• Media
  • AWS

The Challenge

Sovrn sought Cloudreach’s help for a massive data and analytics migration project. Previously, the Sovrn’s team was running in their data platform on a mixed environment consisting of on-premise data centers and Softlayer cloud services. This environment was extremely expensive and cost the company close to 7 million dollars a year to maintain. Not only was it costly, but it also did not allow for elasticity, flexibility or resiliency. The Company engaged Cloudreach’s help, not only in building the platform, but to teach their technical staff how to support their new AWS environment. Sovrn, in order to stay competitive and maintain their status as an industry leader, needed to alter their existing testing environment to support their plans for moving all of their massive workloads into AWS.  

The Opportunity

Sovrn chose Cloudreach as the partner that could best satisfy their need for relevant skills and experience needed to provide insight and resources for a successful AWS and data and analytics implementation. The Cloudreach team supported the engagement with a comprehensive team of data architects, data engineers, and project management that not only kept the project on track, but helped deliver a successful engagement on time and under budget.

The Solution

The Cloudreach team provided an assessment of Sovrn’s existing AWS environment. Part of this assessment was to look at the environment’s overall architecture and provide remediation plans based off of the 5 pillars (operations, security, reliability, performance, and cost) of Amazon’s Well Architected Framework.

It was determined that Amazon EC2, AWS ELB, and Autoscale groups were needed across availability zones to add resiliency and help balance the load for all application services. Cloudreach assisted in testing and providing input for instance sizing and scaling policies. The Cloudreach team used an “Automation First” strategy and implemented Terraform to automate the client’s infrastructure in AWS. This allowed Sovrn to quickly spin up environments in different domains and spin down to save on costs.

In addition to bringing the infrastructure up to AWS best practices and standards, the Cloudreach team implemented a data lake strategy for Sovrn’s data platform. This allowed the client to ingest billions of data sets from all of their different on-prem data centers into AWS S3. Cloudreach implemented a data pipeline to process ingested data to create rollups and summarized data sets for revenue information. As part of the data pipeline, Cloudreach’s team implemented a 67 node EMR cluster to process more than nine billion records per day ingested into an S3 bucket. The team also implemented an AWS Glue Catalog to use as a Universal Metadata store, applied AWS Lambda functionality for files transfer, and enacted Apache Airflow for job scheduling and monitoring. As part of setting up the data pipeline, the Cloudreach  team assisted in migrating over 250 HIve jobs to Sovrn’s new AWS environment.

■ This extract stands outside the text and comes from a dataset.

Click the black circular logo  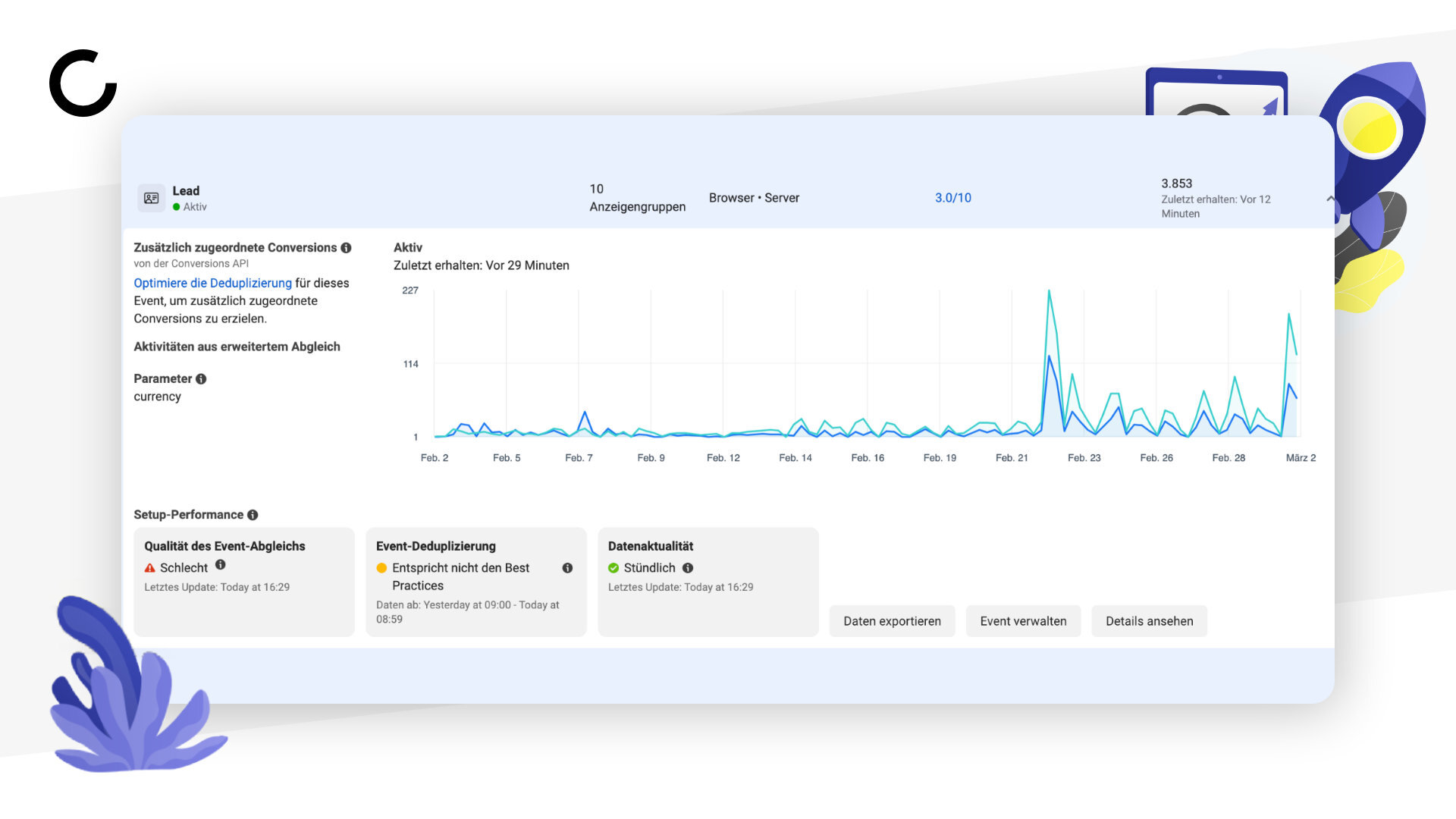click(83, 83)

AWS Glue was a central piece to the overall solution of this engagement, being leveraged as a Universal Metadata storage for EMR. Cloudreach implemented scheduled jobs to crawl S3 buckets for metadata discovery and automatic schema inferences. This allowed Sovrn to not worry about downstream services impacted by slow changing dimensions (SCD) type of schemas. Cloudreach implemented a bi-directional approach where an external table created within the EMR cluster would be automatically discovered and cataloged within AWS Glue. Any schema changes identified by scheduled AWS Glue crawlers would also be queried against using Hive.

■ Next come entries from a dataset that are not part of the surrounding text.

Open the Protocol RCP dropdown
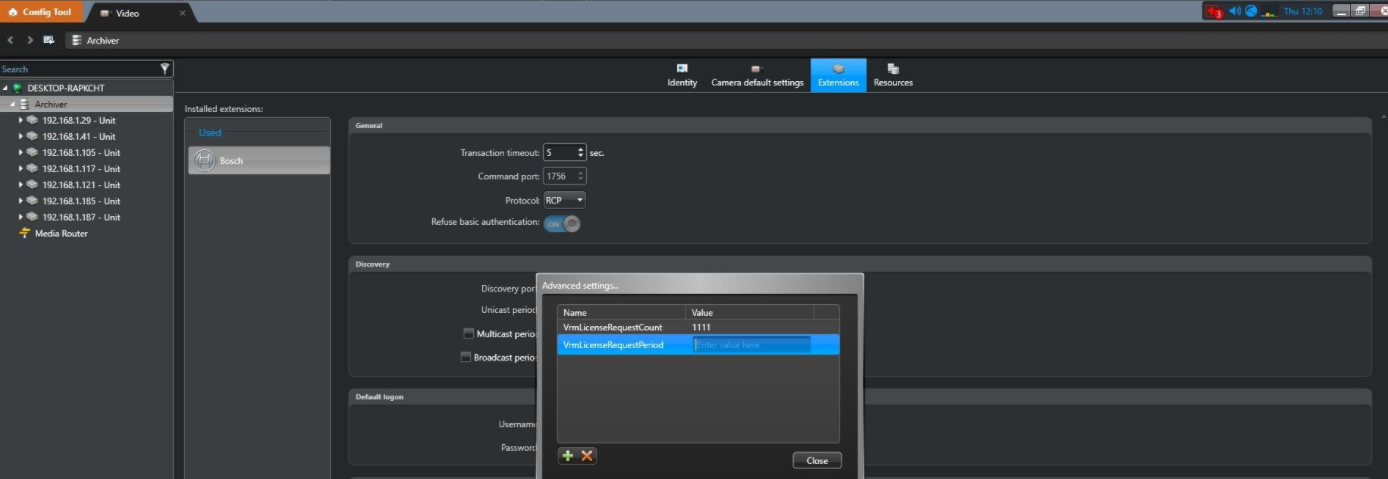 pyautogui.click(x=564, y=200)
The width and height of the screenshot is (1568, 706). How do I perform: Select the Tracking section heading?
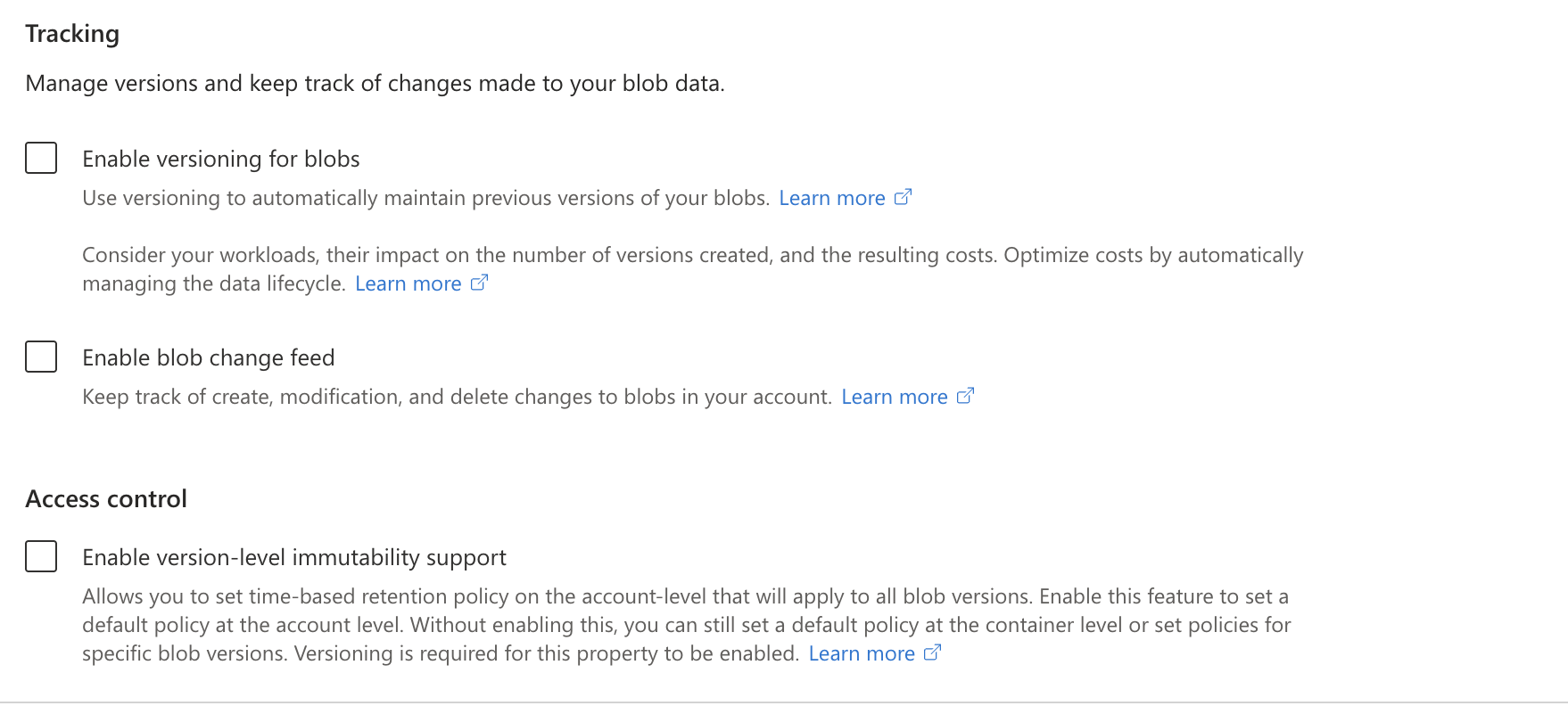click(x=72, y=34)
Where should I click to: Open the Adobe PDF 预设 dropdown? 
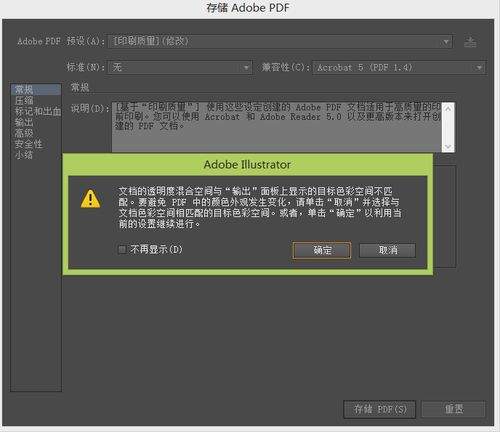point(280,41)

Finally, Cloudreach configured AWS CloudTrail and Amazon CloudWatch to enable logging and resource monitoring on the environment. Through this, Sovrn is able to be notified of any unwanted access attempts and/or impacts to environmental performance.

Services leveraged:

  • Amazon VPC & VPC Peering
  • VPN
  • Amazon EC2
  • Amazon S3
  • Amazon SQS
  • AWS CloudTrail
  • Amazon CloudWatch
  • Amazon Route 53
  • EMR
    • Hive
    • Presto
    • Zeppelin
    • Hue
  • AWS Glue Catalog
  • AWS Lambda
  • Amazon RDS

The Benefit

Sovrn recognized several benefits following the successful implementation of Cloudreach’s AWS and data and analytics strategies. Using AWS, the Cloudreach team was able to create a modern data platform for Sovrn that can grow as their business does with an infinite number of scalable capabilities. As a result of the Cloudreach engagement, the company has a fully-scalable data platform on AWS that can handle over 20 billion transactions per day. With Cloudreach’s help, Sovrn has the ability to continuously innovate without any limits. Sovrn estimates that they are able to save $5,000,000 per year in infrastructure costs because of their move to AWS and the guidance of the Cloudreach team.

About Sovrn

Sovrn is an advertising technology company for publishers that allows greater insights through enhanced audience access and on demand advertising solutions. They do this through their platform that leverages open ad space on websites and connects them with publishers seeking to promote their content based on their targeted audiences. Sovrn is the world’s third-largest advertising technology company.